Каждому персонажу этой толпы давались свои точные реплики, которые должны были произноситься вполголоса, чтобы не нарушать стихотворный ритм и в то же время создавать впечатление множественности происходящего. Монологи и действия центральных персонажей сливались с реальной жизнью, с тем фоном, который выдвигался в этом спектакле на первый план, был равноправен с героями.
Открывалась сцена пира у богача Манассе — гости располагались на открытой веранде с мраморной лестницей. Вышколенные слуги разносили вина (разливали их в пресловутые «музейные» кубки), блюда с фруктами, кавалеры галантно склонялись к дамам в тяжелых платьях. Внезапно в смех и веселые речи врывались звуки «шойфера» — бараньего рога, в который трубил служка, возвещая о прибытии раввина. На лестнице появлялась столь неуместная на празднестве группа служителей синагоги (разнообразные характерные гримы, точные костюмы) — и раввин монотонно-торжественно читал проклятие Уриэлю Акосте, отступившему от древних канонов иудаизма. Так же медленно священнослужители удалялись, а за ними разбегались испуганные гости, красавицы дамы, всхлипывая, причитали «О горе, горе!»; радостно-беззаботная толпа становилась смятенной толпой.

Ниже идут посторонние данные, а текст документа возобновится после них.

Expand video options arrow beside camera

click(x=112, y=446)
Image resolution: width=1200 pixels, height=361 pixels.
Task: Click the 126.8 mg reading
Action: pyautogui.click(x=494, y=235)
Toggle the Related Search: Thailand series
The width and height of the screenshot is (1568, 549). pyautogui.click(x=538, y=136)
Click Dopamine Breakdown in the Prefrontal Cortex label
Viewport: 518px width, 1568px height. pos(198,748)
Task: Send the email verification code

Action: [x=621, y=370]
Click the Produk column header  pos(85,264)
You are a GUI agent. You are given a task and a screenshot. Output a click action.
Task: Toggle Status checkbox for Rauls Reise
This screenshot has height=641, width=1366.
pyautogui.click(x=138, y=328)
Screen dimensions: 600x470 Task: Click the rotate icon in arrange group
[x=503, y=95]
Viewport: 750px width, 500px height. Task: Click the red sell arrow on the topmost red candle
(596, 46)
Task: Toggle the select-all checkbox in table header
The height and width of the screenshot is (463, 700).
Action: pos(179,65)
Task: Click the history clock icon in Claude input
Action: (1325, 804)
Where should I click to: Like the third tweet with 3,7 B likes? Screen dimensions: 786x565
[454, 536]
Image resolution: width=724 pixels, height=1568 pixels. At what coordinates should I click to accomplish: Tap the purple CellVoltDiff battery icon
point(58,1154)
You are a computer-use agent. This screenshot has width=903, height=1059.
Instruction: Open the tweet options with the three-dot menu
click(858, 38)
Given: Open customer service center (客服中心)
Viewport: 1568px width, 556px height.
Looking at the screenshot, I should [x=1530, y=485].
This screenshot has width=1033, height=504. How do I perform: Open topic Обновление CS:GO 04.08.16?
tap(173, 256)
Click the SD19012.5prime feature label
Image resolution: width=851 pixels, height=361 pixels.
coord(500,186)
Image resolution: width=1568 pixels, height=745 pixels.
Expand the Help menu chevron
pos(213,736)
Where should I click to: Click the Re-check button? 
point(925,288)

Конфликт приобретал истинно эпический характер; непосредственно на сцене, перед глазами потрясенных зрителей противоборствовали Акоста — человек, поднявшийся над своим временем и своей средой, и сама эта среда, сильная общностью, единым устремлением к сохранению тех устоев жизни и веры, которые так опасно колеблет еретик.
В этом спектакле красива и трогательна была Юдифь — Мария Федоровна Андреева в бархатном платье, в белом кружевном воротнике, с жемчужными нитями, перевивавшими волнистые волосы; величественно спокоен был старец Бен-Акиба, надменно спокоен богач Манассе, но истинно противостояли друг другу две силы — Уриэль Акоста, человек великого свободного разума, и разъяренная толпа, объединенная верой в свои законы, в свою древнюю религию.
Все безысходнее, все безнадежнее для Акосты становилось это противоборство. В сцене синагоги, где горели семисвечники, где у аналоя еретик должен был произнести отречение от своих заблуждений, толпа жила полным единством веры и недоверием к отступнику, хотя бы и кающемуся. А когда Уриэль неожиданно для всех отрекался от своего покаяния, люди превращались в фанатиков, которые сейчас разорвут дважды отступника. Вопили, выли за сценой люди, превратившиеся в зверей, — Акоста в белой одежде бежал прямо к рампе, к зрителям, словно надеясь у них найти спасение, а за ним гнались обезумевшие юноши-фанатики, почтенные торговцы и банкиры, старики в талесах, которые они разрывали в отчаянии и гневе. У самой рампы Акоста резко поворачивался к толпе — и она так же резко останавливалась, умолкала, словно испугавшись его взгляда, — передние ряды пятились назад, задние напирали, теснили, рвались вперед, и скрюченная старческая рука, поднявшаяся над головами, тянулась к одинокому человеку в белом.
Акоста — Ленский в Малом театре был одиноким героем, стоявшим над повседневностью, над толпою, над обществом, — с ним была только Юдифь — Ермолова, которая своим звенящим голосом бросала: «Лжешь, раввин!» Рецензенты спектакля Станиславского даже не упоминают о том, как Андреева произносила эту знаменитую фразу. Главное — не отдельная реплика, даже не монолог, но общее настроение, противоборство героя не с женихом любимой девушки, не с патриархом Бен-Акибой, но с обществом в целом, которое олицетворялось этой толпой, так потрясающе одушевленной Станиславским-режиссером.